Saved data entries:
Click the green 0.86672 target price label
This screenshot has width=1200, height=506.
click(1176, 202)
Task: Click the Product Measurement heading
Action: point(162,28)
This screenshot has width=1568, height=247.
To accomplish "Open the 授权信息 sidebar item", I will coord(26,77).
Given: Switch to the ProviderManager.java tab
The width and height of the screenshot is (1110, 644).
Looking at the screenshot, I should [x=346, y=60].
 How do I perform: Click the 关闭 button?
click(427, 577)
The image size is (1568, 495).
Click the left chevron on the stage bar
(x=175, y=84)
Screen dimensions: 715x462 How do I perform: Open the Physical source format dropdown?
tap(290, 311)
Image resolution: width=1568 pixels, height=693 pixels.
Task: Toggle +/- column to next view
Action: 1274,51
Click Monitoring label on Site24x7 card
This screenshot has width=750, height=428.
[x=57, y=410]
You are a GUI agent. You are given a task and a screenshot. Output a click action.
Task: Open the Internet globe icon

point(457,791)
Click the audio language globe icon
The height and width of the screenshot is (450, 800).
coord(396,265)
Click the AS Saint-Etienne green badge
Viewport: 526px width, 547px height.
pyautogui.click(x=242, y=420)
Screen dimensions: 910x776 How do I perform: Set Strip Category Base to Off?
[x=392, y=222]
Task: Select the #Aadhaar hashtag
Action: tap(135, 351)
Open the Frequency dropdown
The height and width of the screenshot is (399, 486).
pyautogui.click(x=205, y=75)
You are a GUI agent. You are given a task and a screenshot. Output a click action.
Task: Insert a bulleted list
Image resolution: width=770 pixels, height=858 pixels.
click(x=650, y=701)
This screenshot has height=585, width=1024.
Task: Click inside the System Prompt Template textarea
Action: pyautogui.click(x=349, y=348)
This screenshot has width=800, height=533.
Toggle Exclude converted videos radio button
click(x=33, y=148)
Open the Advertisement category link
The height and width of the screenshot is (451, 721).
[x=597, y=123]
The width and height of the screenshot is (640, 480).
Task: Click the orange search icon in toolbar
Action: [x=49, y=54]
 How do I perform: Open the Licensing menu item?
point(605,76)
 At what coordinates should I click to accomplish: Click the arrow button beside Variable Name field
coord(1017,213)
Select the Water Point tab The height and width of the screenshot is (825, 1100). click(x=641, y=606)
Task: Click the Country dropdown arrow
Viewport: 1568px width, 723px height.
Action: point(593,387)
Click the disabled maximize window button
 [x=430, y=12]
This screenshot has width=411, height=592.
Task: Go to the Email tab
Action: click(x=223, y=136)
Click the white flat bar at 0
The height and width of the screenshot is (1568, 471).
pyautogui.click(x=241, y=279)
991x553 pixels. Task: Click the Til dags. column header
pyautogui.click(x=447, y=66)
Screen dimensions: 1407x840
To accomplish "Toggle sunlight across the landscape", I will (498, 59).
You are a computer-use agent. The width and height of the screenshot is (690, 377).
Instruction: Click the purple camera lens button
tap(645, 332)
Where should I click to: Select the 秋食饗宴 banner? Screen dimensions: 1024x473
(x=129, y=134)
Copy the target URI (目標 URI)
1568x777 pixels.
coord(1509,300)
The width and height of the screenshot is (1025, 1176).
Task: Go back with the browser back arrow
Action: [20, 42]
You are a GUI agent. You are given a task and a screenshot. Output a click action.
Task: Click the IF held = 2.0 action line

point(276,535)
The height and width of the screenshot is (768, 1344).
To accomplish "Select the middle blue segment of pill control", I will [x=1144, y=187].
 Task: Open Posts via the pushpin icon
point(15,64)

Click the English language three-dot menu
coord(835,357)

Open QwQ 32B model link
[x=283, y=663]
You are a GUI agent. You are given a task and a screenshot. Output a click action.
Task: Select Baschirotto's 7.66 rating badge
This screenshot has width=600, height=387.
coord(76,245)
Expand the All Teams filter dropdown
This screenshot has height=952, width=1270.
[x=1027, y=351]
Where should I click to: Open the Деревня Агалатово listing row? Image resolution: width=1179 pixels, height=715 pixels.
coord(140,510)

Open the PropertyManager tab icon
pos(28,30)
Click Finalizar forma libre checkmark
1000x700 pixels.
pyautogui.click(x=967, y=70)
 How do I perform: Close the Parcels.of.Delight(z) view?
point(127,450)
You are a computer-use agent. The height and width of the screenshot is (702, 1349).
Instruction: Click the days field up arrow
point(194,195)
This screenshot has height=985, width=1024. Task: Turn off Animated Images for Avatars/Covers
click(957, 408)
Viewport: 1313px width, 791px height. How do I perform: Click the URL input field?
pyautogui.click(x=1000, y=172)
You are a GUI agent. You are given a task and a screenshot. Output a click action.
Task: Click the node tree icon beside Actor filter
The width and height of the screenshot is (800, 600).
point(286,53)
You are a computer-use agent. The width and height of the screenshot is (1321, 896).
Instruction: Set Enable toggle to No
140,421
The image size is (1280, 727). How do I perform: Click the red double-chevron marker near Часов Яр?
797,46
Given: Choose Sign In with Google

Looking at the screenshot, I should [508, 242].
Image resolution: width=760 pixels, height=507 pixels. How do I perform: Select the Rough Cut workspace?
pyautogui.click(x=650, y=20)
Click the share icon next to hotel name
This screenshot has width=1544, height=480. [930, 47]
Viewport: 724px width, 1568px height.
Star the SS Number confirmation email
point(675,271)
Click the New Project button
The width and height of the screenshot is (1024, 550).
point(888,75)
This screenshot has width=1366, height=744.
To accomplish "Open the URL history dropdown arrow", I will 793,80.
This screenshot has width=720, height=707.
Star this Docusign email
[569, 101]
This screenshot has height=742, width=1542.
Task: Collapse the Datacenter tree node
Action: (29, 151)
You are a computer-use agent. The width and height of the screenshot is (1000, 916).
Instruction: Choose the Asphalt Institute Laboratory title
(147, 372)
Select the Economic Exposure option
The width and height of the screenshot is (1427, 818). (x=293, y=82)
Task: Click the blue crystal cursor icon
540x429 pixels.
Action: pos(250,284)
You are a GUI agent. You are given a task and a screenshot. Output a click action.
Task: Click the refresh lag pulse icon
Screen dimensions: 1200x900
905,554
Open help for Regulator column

• BRIEF
Filter on the word "blue": copy each matching line from the entries above.

• SOLUTION BELOW
To accomplish "Select the middle blue segment of pill control", I will [x=1144, y=187].
Task: Click the blue crystal cursor icon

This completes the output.